● **Aim**: Please copy every line from the one containing "Where should I" down to the one containing "point(1045,34)", changing "dialog" to "window" and keeping everything else the same. Leave the pictures out of your copy.

● **Source records**:
• • • • •

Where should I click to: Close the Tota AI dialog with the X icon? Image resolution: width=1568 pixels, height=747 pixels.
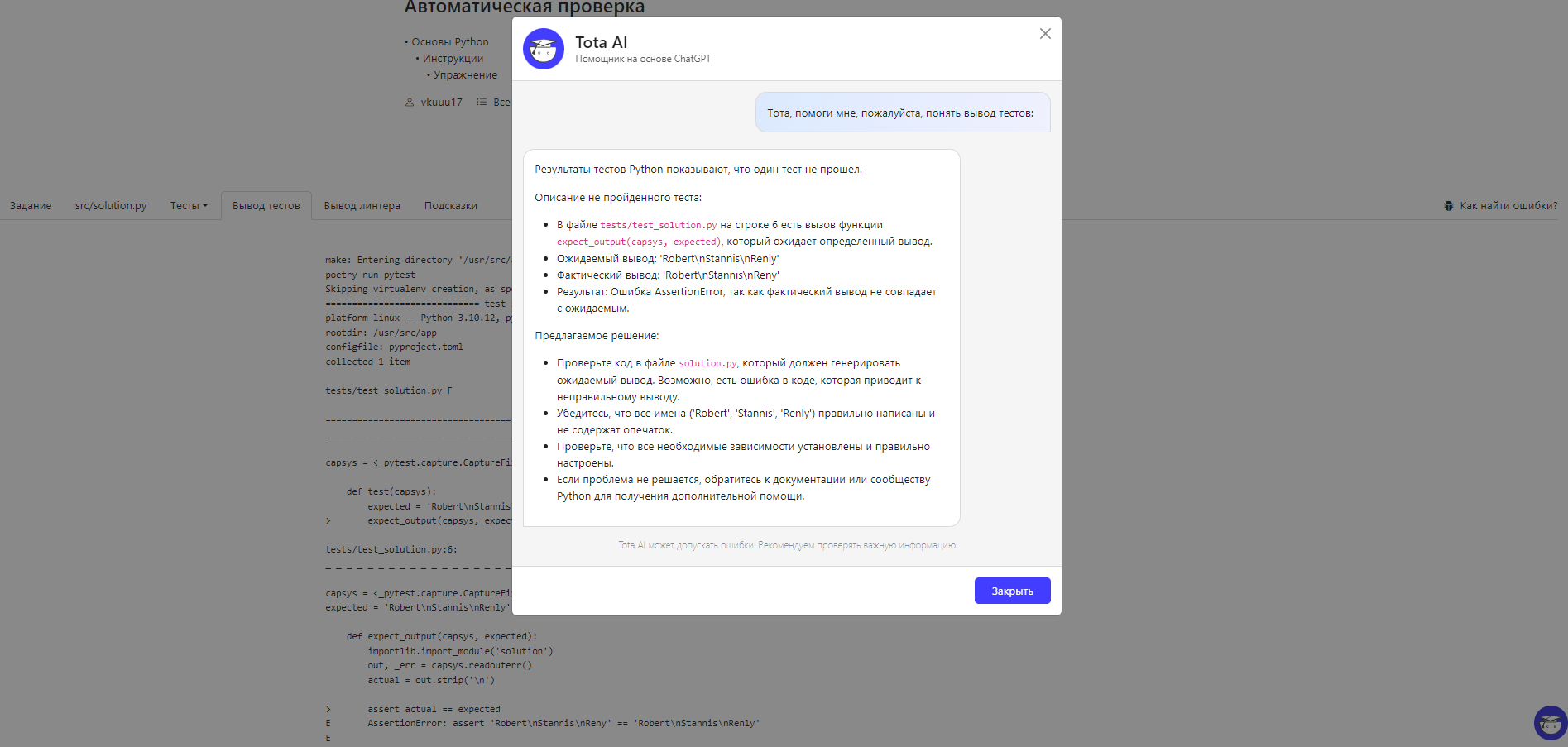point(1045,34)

• • • • •

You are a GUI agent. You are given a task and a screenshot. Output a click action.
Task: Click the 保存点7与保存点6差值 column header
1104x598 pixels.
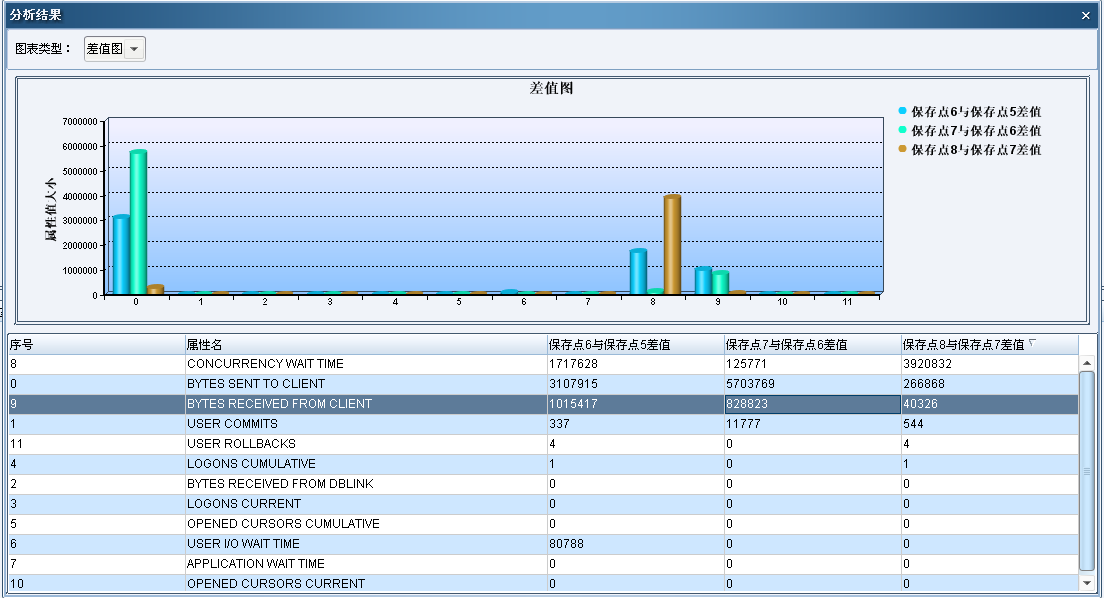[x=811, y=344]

• • • • •

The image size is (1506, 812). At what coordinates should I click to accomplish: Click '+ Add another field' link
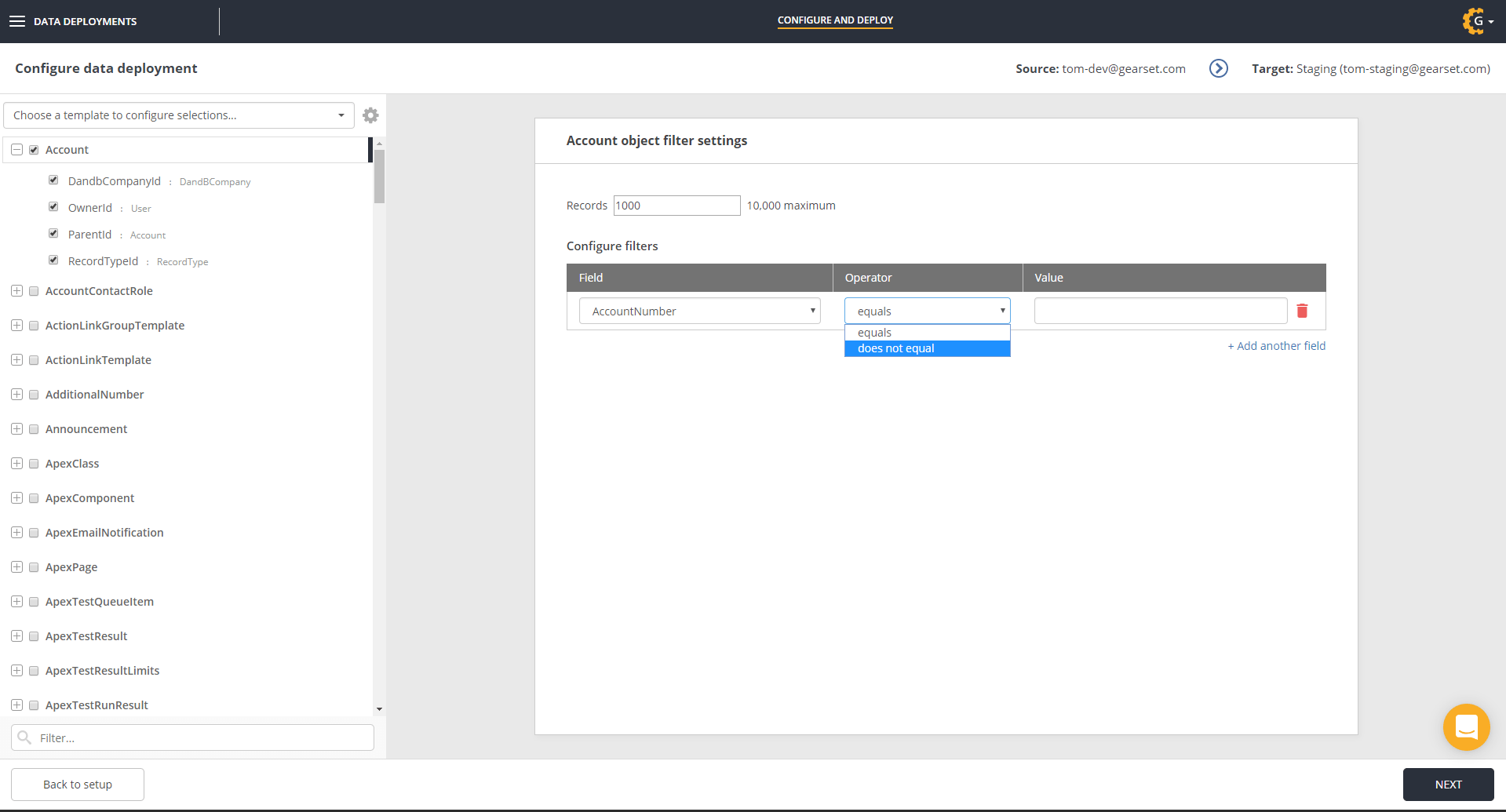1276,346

• • • • •

● **The completed task**:
Where should I click to: Close the Tota AI window with the X icon? Image resolution: width=1568 pixels, height=747 pixels.
point(1045,34)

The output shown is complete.